Moins de capital mais plus de dividende pour l'Etat du Valais

Moins de capital mais plus de dividende pour l'Etat du Valais

Photo: Keystone

Le Grand Conseil valaisan a unanimement ouvert la voie mardi à la restructuration du capital-actions de la banque cantonale. L'Etat devra céder des actions, mais son dividende augmentera.

Aucune voix discordante n'a troublé le débat d'entrée en matière. Les députés ont unanimement soutenu la restructuration du capital-actions de la Banque Cantonale du Valais (BCVs). La solution envisagée présente des avantages pour toutes les parties, ont relevé tous les intervenants.

L'Etat du Valais détient actuellement 73,33% du capital de la banque et 84,62% des droits de vote. Ce privilège lui est fourni par ses actions nominatives introduites lors de la transformation de la banque en société anonyme en 1993.

Les actionnaires au porteur détiennent 26,76% du capital mais 15,38% des voix. Ils bénéficient en revanche d'un dividende plus élevé de 27% par action alors que l'Etat ne touche que 16%.

Action unique

La question du dividende est soulevée depuis plusieurs années au parlement cantonal. L'Etat a planché sur la question avec la banque afin de trouver une solution d'une action unique avec un même dividende et un même droit de vote.

L'Etat met en vente auprès des actionnaires privés actuels 80'000 actions à un prix préférentiel de 300 francs l'unité, alors que le cours actuel est proche de 800 francs. Cette offre sert à indemniser les détenteurs d'actions au porteur de la suppression du dividende dissocié.

La seconde opération sera une augmentation de capital par l'émission de 80'000 nouvelles actions d'une valeur nominale de 100 francs proposée au prix de 740 francs. L'Etat pourra ainsi compenser une créance de 50 millions de francs qu'il détient envers la banque depuis sa transformation en société anonyme.

Revenus augmentés

Le canton encaissera au passage un montant de 16 millions de francs, bienvenu dans la situation financière actuelle, ont relevé plusieurs parlementaires. Les actions seront ensuite divisées en actions nominatives d'une valeur nominale de 10 francs chacune.

Au final, l'Etat détiendra une majorité d'environ 68% du capital et des voix. Il encaissera chaque année environ 10 millions de francs supplémentaires de dividende.

Le débat de détail a lieu jeudi matin.

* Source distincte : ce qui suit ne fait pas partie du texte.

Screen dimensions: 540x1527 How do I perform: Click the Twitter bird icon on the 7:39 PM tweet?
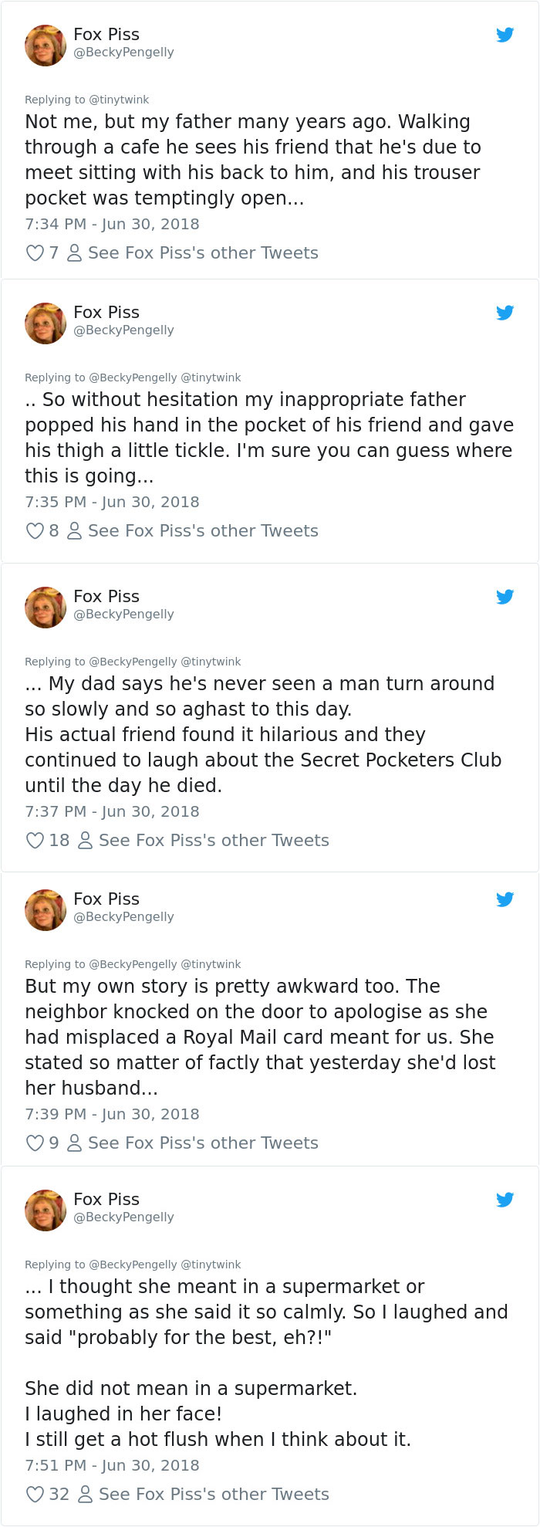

La banque tient une assemblée générale extraordinaire jeudi après-midi pour avaliser cette restructuration. Plusieurs parlementaires ont souhaité que les actionnaires minoritaires ratifient, eux aussi, cette opération et que l'actionnaire majoritaire leur réserve au moins trois sièges au conseil d'administration au lieu d'un actuellement.